Mas una nueva influencia vino a avivar la llama de la inquietud espiritual en el genio de Caprese. El nacimiento de la amistad con una mujer, una noble napolitana, Vittoria Colonna, miembro de una ilustre familia, viuda de uno de los generales de Carlos V, y que durante la gestación del Juicio Final mantuvo una estrecha relación con el maestro, supuso para éste un acercamiento definitivo a lo transcendente, a Cristo, a ese rescatado Redentor que comenzaba a pertenecer a la inmediatez de las vidas. Era Vittoria, por su parte, una mujer refinada y culta, profundamente creyente, próxima a la estela de las ideas reformistas de Juan de Valdés. Ella fue quien inculcó en Miguel Ángel ese nuevo aliento del espíritu; abrió su conocimiento a los principios de la redención a través de la Gracia y la justificación por la Fe, y fue cobrando relevancia el hecho de la muerte de Cristo como suceso capital, cuya sangre vertida redime del pecado y de la muerte, como más tarde desarrollaría el artista en sus "piedades". No hay duda, antes de la conclusión del gran fresco y de dar inicio a los dos postreros de la Capilla Paolina, Miguel Ángel ya es un convertido. El Juicio Final es la expresión inequívoca de su fe.

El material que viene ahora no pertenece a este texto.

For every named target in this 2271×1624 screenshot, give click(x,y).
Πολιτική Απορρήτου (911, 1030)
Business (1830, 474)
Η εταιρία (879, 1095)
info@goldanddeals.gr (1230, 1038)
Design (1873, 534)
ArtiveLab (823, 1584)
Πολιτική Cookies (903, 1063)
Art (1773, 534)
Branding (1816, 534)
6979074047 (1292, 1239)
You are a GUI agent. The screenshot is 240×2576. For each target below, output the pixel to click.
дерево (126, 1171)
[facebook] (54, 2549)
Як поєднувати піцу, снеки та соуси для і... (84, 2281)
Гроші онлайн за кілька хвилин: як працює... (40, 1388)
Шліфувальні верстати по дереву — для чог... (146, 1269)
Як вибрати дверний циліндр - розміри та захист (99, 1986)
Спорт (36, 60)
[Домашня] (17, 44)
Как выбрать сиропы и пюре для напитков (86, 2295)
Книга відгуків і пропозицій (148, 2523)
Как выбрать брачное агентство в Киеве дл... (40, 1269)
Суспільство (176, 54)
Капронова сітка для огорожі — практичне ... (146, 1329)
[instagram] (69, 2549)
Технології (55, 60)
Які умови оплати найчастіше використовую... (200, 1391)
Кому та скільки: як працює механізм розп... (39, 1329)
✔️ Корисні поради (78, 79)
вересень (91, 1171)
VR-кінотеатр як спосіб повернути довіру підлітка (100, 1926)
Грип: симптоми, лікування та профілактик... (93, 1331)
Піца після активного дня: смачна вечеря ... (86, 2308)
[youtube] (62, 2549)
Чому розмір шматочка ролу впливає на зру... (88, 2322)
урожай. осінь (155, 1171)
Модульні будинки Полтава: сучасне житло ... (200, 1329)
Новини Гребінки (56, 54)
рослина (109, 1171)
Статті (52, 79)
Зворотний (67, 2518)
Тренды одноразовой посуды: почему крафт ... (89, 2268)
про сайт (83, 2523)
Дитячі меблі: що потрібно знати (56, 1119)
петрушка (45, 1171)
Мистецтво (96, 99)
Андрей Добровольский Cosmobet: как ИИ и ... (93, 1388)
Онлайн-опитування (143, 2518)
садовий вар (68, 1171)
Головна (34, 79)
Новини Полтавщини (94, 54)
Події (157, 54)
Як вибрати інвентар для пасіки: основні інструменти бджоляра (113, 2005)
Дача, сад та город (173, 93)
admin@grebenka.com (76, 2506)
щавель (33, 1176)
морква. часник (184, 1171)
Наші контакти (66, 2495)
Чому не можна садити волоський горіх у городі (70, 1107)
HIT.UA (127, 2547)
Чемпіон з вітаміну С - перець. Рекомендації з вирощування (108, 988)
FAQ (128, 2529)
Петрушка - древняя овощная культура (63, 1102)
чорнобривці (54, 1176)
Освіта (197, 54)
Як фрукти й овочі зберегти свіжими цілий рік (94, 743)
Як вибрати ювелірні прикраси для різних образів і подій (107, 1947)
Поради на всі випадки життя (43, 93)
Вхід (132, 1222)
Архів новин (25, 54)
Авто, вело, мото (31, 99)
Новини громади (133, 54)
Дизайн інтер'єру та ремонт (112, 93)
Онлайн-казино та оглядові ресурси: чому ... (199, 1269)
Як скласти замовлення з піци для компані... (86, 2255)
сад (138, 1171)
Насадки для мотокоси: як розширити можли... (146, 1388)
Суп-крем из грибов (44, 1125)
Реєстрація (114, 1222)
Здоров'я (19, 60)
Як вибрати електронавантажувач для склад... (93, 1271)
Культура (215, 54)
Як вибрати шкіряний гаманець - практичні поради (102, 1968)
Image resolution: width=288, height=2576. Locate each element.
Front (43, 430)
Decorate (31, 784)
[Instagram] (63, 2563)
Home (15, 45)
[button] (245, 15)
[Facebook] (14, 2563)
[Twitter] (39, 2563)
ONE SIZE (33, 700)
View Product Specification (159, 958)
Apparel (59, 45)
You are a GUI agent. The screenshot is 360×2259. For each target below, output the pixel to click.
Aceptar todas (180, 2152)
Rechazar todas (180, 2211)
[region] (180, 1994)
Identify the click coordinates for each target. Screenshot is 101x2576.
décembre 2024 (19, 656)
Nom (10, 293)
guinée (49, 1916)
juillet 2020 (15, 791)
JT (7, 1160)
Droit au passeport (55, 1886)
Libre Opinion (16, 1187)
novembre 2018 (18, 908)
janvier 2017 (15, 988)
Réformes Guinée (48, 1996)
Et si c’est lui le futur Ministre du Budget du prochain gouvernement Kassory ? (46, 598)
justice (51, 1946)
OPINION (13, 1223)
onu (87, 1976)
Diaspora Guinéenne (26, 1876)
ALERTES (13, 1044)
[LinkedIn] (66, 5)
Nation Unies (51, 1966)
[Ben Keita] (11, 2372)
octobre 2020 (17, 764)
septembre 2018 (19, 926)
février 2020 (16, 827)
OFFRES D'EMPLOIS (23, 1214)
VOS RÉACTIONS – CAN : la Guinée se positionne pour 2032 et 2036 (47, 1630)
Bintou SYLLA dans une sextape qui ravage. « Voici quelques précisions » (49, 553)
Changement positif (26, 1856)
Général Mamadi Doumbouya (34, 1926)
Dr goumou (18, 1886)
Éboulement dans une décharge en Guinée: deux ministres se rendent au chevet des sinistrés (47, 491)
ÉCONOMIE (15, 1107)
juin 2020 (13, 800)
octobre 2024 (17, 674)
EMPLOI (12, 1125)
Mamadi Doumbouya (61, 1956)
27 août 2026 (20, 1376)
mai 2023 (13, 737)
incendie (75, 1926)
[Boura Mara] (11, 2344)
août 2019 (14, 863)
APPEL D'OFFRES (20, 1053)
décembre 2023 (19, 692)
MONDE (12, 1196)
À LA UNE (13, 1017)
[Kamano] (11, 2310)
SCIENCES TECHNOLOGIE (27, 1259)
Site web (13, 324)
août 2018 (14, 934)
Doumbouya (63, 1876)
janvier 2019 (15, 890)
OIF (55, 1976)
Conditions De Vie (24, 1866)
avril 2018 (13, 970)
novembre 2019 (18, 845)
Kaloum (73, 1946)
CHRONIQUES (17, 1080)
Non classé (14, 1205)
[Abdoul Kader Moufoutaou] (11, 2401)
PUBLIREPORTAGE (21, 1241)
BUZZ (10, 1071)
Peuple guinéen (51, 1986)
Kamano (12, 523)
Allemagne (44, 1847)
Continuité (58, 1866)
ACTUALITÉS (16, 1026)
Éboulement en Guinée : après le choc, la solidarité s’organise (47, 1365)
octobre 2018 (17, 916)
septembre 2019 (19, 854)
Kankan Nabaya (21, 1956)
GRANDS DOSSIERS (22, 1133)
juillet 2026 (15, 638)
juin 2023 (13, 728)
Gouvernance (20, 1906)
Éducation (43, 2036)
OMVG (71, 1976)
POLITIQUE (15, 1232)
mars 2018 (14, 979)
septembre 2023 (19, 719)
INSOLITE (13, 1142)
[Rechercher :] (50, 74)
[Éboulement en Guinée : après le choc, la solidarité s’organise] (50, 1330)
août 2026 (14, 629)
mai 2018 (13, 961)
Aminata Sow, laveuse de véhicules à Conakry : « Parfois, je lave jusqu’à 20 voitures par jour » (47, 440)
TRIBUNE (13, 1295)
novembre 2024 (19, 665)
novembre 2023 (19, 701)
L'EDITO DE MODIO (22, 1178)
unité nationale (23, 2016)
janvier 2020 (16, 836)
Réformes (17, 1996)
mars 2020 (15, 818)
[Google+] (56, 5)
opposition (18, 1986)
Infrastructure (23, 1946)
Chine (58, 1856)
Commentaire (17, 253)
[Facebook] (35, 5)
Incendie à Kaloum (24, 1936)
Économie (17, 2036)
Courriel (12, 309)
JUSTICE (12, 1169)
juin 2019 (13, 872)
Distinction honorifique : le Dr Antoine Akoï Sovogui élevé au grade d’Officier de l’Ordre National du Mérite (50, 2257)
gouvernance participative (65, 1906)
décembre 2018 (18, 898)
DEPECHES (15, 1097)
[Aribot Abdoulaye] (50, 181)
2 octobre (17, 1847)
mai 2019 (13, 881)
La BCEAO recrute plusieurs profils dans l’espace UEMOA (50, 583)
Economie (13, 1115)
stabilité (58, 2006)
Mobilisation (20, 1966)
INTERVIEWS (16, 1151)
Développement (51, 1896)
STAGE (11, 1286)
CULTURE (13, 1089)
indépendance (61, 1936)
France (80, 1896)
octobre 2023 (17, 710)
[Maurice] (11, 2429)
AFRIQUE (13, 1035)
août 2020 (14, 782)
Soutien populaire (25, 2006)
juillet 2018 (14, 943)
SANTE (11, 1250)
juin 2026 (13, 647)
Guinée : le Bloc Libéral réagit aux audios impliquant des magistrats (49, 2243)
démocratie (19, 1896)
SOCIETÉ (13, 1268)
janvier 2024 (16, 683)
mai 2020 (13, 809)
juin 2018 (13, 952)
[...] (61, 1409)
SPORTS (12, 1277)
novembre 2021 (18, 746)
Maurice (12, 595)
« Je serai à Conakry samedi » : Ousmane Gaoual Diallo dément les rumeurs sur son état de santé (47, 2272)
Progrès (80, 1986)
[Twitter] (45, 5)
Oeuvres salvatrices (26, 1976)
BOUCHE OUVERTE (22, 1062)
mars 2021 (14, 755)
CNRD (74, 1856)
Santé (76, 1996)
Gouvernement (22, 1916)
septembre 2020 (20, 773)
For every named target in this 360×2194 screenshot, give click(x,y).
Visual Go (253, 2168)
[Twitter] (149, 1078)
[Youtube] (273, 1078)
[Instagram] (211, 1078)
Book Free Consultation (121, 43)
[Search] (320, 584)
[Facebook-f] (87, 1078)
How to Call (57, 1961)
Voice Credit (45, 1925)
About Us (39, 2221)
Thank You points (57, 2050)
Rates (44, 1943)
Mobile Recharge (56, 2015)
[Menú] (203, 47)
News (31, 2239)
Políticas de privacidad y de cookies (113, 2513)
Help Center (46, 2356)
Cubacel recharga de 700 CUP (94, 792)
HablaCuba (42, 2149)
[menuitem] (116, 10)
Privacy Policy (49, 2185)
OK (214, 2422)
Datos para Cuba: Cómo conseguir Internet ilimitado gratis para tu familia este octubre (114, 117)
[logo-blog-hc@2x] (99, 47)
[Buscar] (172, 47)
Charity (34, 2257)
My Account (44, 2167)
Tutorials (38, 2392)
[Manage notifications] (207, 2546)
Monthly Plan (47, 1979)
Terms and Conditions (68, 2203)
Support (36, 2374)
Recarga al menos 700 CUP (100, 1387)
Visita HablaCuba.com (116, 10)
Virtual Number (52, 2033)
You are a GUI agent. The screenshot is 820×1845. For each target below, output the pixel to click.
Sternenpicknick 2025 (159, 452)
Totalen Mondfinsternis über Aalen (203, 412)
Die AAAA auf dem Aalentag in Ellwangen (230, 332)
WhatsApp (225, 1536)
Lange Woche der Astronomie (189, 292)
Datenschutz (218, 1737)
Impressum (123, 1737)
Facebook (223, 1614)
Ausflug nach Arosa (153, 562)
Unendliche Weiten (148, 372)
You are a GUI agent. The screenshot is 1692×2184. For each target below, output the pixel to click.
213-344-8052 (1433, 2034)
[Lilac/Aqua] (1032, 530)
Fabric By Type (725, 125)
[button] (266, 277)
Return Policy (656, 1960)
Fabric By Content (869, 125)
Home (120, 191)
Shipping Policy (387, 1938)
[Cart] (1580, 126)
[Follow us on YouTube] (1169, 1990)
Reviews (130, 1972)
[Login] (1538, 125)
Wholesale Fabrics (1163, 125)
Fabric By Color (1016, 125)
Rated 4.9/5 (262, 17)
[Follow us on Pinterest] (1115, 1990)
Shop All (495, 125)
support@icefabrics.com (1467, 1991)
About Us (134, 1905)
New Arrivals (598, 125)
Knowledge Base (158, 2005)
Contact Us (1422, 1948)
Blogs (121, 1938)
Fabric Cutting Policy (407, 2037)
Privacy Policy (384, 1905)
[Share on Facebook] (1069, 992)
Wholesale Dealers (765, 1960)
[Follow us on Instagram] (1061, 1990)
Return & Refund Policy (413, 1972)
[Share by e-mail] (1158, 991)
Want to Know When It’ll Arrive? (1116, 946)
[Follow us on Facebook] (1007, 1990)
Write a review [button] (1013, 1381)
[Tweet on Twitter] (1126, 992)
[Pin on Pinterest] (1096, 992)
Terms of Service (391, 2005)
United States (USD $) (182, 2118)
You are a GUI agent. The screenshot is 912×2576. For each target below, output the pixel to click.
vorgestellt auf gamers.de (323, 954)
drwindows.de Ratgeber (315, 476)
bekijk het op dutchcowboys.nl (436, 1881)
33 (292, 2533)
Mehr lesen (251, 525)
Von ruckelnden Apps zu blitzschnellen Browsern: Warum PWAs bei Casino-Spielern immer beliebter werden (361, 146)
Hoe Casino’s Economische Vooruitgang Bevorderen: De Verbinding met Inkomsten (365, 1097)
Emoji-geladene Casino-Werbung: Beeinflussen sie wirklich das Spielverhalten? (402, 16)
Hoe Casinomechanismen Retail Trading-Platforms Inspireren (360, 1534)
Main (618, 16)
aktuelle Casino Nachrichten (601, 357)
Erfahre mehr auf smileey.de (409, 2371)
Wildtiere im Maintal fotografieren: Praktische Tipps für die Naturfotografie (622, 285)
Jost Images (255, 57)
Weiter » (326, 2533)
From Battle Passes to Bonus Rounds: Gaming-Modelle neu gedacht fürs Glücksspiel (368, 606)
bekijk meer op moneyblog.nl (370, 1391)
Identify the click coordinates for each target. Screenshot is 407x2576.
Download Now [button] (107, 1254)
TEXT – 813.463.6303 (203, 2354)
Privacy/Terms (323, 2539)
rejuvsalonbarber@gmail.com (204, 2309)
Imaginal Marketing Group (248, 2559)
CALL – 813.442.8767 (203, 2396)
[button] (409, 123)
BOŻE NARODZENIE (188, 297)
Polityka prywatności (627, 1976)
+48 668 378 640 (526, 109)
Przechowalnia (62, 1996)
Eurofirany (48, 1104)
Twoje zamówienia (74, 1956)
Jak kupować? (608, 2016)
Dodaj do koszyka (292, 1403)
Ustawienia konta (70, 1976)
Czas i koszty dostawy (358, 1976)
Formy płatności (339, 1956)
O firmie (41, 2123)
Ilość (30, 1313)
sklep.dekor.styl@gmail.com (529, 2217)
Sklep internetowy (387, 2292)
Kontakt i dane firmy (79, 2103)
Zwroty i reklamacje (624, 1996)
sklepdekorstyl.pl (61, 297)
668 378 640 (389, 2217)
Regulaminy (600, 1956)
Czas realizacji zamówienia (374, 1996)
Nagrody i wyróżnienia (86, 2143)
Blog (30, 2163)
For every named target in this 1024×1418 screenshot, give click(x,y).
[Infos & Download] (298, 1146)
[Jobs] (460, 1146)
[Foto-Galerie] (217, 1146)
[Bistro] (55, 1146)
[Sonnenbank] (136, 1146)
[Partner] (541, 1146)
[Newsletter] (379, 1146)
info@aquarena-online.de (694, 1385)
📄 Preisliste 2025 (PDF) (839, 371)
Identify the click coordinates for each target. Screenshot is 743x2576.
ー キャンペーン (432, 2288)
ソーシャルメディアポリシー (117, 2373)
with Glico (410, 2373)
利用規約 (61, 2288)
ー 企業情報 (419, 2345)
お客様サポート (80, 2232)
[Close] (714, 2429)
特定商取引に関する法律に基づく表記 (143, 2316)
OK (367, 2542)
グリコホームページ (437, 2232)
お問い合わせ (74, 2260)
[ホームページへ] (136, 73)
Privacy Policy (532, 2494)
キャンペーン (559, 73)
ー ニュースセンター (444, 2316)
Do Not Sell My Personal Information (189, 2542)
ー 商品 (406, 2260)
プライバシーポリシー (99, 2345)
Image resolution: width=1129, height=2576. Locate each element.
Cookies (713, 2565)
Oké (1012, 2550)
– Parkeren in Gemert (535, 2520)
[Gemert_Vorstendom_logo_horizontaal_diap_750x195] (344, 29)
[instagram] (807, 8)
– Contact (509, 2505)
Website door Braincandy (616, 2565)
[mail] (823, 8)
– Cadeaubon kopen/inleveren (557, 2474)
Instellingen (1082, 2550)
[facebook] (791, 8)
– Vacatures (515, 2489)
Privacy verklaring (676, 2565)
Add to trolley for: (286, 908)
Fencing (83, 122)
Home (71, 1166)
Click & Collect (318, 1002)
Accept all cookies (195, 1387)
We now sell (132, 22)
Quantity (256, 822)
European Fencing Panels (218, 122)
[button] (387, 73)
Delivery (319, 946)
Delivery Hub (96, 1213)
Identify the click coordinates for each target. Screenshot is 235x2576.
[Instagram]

En definitiva, es, en el "Juicio...", el airado gesto de Cristo el que capitaliza e infiere dinamismo a la obra, y todo gira en derredor condicionado por Éste, indicando que sólo su Voluntad, su Gracia es la que salva en última instancia al hombre. Carece de protagonismo la presencia de su madre, con la mirada inclinada del lado por donde ascienden los justos, pero sin mostrar ninguna capacidad intercesora. Igualmente ocurre con la obras, que de ningun modo tienden una escala hacia la salvación. Es, pues,la Fe el único medio para alcanzar la Gracia, esa misericordia que Cristo nos regaló con su muerte.

Después de lo visto, se comprende bien a las claras que el fresco fuera criticado con dureza desde la curia, que el menor de los deslices sirviera como excusa para desacreditarlo, que se le acusara de antidogmático, irreverente y más digno de embellecer unos baños paganos que presidir el altar de tan señera capilla. No obstante, y merced al enorme peso específico del autor como hombre y como artista, el colosal Juicio Final ha salvado los avatares del tiempo, victorioso a pesar de críticas, de dogmas y de papas, y se nos muestra hoy tal cual fue: la expresión viva de un hombre irrepetible, de un arte excelso, de una época crucial y una Fe imperecedera y universal.